韓国特許庁は、権利者の生産能力を超えて販売された特許等侵害製品についても損害賠償を受けることができようにする、商標法・デザイン保護法・不正競争防止及び営業秘密保護に関する法律の一部改正案が1日、韓国の国会本会議を通過して、来年6月に施行される予定であると明らかにした。
 
(参考記事:「韓国政府、日本による「特許攻撃」に対応のため専門組織を設置…国産化によるジレンマ」)
 
今回の改正法の主な内容は、侵害行為がなければ、実施権契約により権利者が受けることができた利益を損害賠償額に含まれるようにしたものである。

これまでは、侵害が大規模に行われても、権利者の生産能力を超えた販売量については、損害賠償を受けることができなかった。そのため、正常な使用許諾契約の締結よりも、侵害行為がむしろ利益になるという不合理な状況が続いていた。

特許庁は、このような不合理を解消するために、まず5月に「損害賠償額算定方式の改善」を特許法に導入(12.10施行)した。

今回の改正案では、ほとんどの知的財産(著作権を除く)の損害賠償の算定基準が同じになり、特許・商標・意匠権侵害が同時に発生した場合には、別の損害賠償算定基準によって生じる市場の混乱を抑制することになる。
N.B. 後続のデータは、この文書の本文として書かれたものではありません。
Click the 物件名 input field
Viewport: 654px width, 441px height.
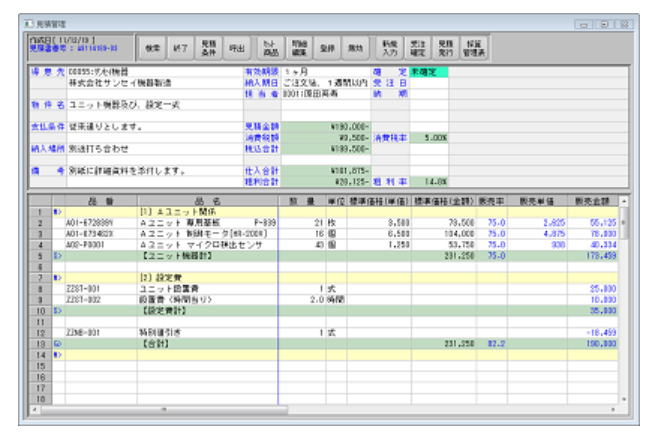point(152,106)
韓国特許庁によると、知的財産権侵害については、今回の改正案のように、損害額を算定し3倍賠償制度を導入する国は、米国に次いで韓国が2番目になるという。特に、このような制度を成文法にすべて反映する国は韓国が唯一になるとのこと。

特許庁は、「今後改訂された損害賠償の算定基準が3倍賠償と統合され、悪意的、意図的に行われる大規模な侵害行為から知的財産を強力に保護することができるものと期待される」と強調した。

特許庁のジョン・ヨヌ産業財産保護協力局長は、「今回の改正で知的財産が相応の対価を得ることができる土台が用意され、今後は訴訟過程で3倍賠償制度と改善された損害額算定方式の実効性を高めるために、韓国型の証拠収集手順の導入を推進する」とし、「韓国型の証拠収集の手順について、いくつかの半導体業界で懸念される事項について、関連業界など幅広く疎通して補完策を用意するなど、私たちの実情に適した制度となるように努力する」と述べた。